Moules de stratification composites pour l'aérospatiale
L'Invar 36 est largement utilisé par les fabricants pour la création de moules destinés à la stratification de composites dans l'aérospatiale. L'excellente stabilité de ces moules leur permet de conserver un profil précis tout au long du cycle de polymérisation. Cette stabilité réduit considérablement la nécessité pour les fabricants de procéder à des réglages d'autoclave coûteux et chronophages.
Filtres à guide d'ondes pour satellites
Le Super Invar est le matériau de prédilection pour les filtres de guides d'ondes dans les satellites. Ces blocs sont usinés avec une précision de quelques microns seulement. Cette précision garantit que les fréquences critiques de la bande Ka restent parfaitement conformes aux spécifications, même après d'importantes variations de température en orbite.
Débitmètres cryogéniques pour GNL
Les rotors de turbine des débitmètres conçus pour le gaz naturel liquéfié cryogénique (GNL) sont souvent fabriqués en Invar 42. Ce matériau garantit que vos rotors restent parfaitement concentriques à des températures extrêmement basses, empêchant ainsi la dérive d'étalonnage.
Tiges de thermostat bimétalliques
L'Invar 6 est utilisé comme matériau de base dans les tubes en laiton pour fabriquer les tiges bimétalliques des thermostats. La différence de dilatation thermique entre l'Invar 6 et le laiton permet une course régulière, parfaitement adaptée au contrôle fiable des vannes de mélange des systèmes de climatisation modernes.
Cadres de gravure de précision pour masques OLED
L'usinage de l'Invar 36 est la norme industrielle pour les cadres de pochoirs de précision utilisés dans la fabrication des masques OLED. Ces cadres sont essentiels pour garantir un espacement précis des pixels sur les grands écrans.
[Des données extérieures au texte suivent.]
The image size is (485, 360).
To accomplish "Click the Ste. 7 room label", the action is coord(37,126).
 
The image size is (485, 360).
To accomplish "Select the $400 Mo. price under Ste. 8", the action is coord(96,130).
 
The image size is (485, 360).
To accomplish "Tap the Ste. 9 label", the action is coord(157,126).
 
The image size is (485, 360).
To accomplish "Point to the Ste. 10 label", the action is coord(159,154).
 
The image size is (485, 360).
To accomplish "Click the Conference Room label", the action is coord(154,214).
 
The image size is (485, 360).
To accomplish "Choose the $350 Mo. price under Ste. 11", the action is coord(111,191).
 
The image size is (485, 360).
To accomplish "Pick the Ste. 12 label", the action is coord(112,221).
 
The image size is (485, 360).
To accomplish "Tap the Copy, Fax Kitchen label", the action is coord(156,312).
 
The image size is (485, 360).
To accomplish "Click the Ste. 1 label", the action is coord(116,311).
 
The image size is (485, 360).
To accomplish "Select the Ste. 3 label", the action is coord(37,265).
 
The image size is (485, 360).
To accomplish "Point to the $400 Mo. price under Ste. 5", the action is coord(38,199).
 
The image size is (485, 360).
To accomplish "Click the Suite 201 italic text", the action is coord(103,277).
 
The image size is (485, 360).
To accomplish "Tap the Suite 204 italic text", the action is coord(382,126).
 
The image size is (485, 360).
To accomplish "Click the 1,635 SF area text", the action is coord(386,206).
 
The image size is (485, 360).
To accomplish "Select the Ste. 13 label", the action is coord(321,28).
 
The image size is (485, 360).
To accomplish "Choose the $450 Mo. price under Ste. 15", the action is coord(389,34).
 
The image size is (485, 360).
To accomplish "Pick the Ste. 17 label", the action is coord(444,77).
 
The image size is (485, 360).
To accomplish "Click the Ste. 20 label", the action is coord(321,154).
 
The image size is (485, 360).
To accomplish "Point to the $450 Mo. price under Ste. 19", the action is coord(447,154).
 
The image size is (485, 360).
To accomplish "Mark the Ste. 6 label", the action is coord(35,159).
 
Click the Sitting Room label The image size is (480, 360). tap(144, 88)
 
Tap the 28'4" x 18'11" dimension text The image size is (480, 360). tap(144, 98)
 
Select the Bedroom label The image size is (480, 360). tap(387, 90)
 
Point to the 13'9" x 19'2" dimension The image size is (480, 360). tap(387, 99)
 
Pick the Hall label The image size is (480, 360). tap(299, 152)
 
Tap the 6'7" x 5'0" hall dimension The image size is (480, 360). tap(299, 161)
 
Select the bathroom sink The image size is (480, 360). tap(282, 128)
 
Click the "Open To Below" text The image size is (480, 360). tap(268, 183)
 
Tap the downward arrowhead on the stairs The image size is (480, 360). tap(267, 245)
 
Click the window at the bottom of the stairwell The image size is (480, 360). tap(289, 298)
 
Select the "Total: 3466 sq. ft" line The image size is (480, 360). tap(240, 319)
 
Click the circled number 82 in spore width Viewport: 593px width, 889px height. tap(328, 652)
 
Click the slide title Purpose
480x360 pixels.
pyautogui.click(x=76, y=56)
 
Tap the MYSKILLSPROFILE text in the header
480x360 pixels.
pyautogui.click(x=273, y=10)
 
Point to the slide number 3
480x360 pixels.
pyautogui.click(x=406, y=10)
Ils sont cruciaux lors du processus complexe de dépôt en phase vapeur, qui assure des écrans impeccables.
Normes de métrologie scientifique
L'Invar 36 détendu est transformé en cales étalons d'une grande stabilité et autres étalons de métrologie scientifique. Ces cales conservent une planéité de l'ordre du micro-pouce pendant des cycles de recertification s'étalant sur une décennie, servant ainsi de référence en matière de précision de mesure industrielle.